** TO DO **
Could you rewrite the listing below from the line containing "Viewport: 720px width, 1020px" down to the line containing "will [399, 51].", both ends included, keeping every request and adding 119 to each coordinate in the answers?

*** EXERCISE DATA ***

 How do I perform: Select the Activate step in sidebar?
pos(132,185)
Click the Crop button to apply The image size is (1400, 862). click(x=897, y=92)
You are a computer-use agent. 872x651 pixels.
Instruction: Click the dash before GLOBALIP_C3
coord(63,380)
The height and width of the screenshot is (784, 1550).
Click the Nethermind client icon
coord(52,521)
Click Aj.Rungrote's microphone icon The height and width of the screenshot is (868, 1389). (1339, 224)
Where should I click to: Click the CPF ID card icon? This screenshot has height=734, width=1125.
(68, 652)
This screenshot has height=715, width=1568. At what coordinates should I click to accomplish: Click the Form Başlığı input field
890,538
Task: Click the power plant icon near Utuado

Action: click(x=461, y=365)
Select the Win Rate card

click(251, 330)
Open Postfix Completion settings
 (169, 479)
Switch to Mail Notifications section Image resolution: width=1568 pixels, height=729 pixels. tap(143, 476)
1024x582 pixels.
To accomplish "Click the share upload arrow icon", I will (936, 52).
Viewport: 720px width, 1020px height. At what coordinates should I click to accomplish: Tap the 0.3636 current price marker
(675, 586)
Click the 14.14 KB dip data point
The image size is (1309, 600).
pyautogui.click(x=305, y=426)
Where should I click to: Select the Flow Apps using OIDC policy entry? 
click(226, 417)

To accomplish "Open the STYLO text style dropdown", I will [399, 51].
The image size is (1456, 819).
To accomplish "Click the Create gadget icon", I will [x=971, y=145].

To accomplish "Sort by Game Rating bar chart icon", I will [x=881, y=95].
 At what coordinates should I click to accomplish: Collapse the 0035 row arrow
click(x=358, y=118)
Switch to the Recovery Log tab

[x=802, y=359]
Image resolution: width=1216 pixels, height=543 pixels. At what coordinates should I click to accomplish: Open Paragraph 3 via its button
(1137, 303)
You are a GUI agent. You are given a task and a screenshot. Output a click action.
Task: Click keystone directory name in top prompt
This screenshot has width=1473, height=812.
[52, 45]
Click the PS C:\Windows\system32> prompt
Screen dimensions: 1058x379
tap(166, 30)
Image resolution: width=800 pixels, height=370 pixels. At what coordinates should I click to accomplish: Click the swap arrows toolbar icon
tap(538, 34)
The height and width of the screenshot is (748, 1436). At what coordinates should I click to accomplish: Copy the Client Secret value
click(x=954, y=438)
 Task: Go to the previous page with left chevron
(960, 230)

***

** FULL SOLUTION **
Viewport: 720px width, 1020px height. At what coordinates should I click to accomplish: Tap the 0.3636 current price marker
(794, 705)
Click the 14.14 KB dip data point
The image size is (1309, 600).
pyautogui.click(x=424, y=545)
Where should I click to: Select the Flow Apps using OIDC policy entry? 
click(345, 536)

To accomplish "Open the STYLO text style dropdown", I will [518, 170].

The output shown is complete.